Our results show that pyrosequencing is the most reliable in case of 4-mers and as homopolymer length gradually increases, accuracy deteriorates. With careful primer selection, the NGS system was able to correctly genotype all but one of the homopolymers in the CFTR gene. In conclusion, we configured a plasmid test system that can be used to assess genotyping accuracy of NGS devices and developed an accurate NGS assay for the molecular diagnosis of CF using self-designed primers for amplification and sequencing.

Keywords

  • Pyrosequencing
  • Homopolymer detection
  • Cystic fibrosis

Background

In genomics, a homopolymer (HP) is a sequence of consecutive identical bases. Approximately 1.43 million HPs (also known as mononucleotide microsatellites) exist in the human exome, with the size of 4-mer and up. This also means that an average of eight such HP sequences can be found in every exon. They are believed to play roles in transcriptional regulation and recombination [1, 2], and the vast majority (96.7%) of them are in the range of 4-mer to 6-mer. HP sequences composed of A:T base pairs are over-represented in the human genome compared to G:C HPs [35]. Although both pairs show structural stability [6, 7], these loci in the genome are highly mutagenic and have been characterized as hotspots for length change mutations [810], which has, presumably, contributed to their reduced occurrence in the exome over time.

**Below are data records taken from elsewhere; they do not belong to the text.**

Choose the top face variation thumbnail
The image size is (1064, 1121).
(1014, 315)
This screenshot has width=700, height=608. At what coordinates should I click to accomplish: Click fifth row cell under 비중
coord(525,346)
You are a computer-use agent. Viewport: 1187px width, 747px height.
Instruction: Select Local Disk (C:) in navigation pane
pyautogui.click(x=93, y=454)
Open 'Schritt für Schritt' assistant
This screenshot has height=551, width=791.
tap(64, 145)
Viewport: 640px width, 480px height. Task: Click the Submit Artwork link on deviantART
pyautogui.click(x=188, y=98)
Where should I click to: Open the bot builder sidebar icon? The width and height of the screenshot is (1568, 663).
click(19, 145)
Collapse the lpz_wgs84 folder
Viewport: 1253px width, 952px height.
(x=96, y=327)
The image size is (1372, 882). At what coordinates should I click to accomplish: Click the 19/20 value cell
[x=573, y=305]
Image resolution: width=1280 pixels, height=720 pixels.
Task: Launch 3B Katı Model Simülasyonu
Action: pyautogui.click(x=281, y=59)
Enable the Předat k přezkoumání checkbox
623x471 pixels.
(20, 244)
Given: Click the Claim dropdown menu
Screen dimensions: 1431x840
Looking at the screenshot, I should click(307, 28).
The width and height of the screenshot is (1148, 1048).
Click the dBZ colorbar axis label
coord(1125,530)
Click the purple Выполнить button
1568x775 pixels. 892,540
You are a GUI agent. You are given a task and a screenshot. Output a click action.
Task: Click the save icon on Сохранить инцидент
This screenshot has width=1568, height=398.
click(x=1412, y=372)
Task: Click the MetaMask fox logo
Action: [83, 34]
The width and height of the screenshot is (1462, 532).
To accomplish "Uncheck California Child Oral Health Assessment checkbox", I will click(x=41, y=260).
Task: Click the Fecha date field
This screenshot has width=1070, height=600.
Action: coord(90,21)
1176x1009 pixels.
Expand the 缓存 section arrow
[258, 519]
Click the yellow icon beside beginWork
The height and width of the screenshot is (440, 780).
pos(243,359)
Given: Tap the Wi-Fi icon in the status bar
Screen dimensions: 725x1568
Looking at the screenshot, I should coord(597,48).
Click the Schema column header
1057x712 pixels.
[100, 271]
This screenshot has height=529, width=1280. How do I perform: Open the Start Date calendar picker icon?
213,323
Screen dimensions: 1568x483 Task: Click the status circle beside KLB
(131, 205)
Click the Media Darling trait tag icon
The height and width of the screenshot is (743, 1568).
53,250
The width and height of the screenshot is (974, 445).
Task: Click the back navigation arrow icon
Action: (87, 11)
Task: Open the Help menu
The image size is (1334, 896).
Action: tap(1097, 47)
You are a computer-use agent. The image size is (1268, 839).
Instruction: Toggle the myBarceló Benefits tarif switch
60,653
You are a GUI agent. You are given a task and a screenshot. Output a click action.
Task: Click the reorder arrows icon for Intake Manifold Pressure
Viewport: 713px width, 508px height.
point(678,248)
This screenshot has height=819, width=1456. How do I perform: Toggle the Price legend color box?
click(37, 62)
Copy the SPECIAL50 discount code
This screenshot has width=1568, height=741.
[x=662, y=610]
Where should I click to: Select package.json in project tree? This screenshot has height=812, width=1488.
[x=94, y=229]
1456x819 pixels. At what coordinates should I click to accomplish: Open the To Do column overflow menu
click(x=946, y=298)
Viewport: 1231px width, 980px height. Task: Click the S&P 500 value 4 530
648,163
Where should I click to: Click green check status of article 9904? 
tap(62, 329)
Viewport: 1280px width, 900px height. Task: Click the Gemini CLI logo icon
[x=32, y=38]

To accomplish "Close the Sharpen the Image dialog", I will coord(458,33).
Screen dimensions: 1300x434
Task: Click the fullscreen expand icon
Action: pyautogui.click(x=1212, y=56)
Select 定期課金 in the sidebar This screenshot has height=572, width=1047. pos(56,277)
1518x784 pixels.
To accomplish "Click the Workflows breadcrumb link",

Certain sequencing-by-synthesis based next generation sequencing (NGS) techniques have a relatively high error rate in determining homopolymer regions, due to the principles used for detection. In pyrosequencing [1113] or ion semiconductor sequencing [14], the signal which depends on the emitted light or the concentration of released hydrogen ions, respectively, should be directly proportional to the number of incorporated bases during a single dNTP dispensation. However, since linearity starts to diminish in HP stretches exceeding four bases, erroneous over- and under calls are going to happen [1517]. Since HPs are more prone to insertion and deletion mutations (indels), problems are going to aggravate, when utilizing pyrosequencers or ion semiconductor chemistry in diagnostic procedures [18].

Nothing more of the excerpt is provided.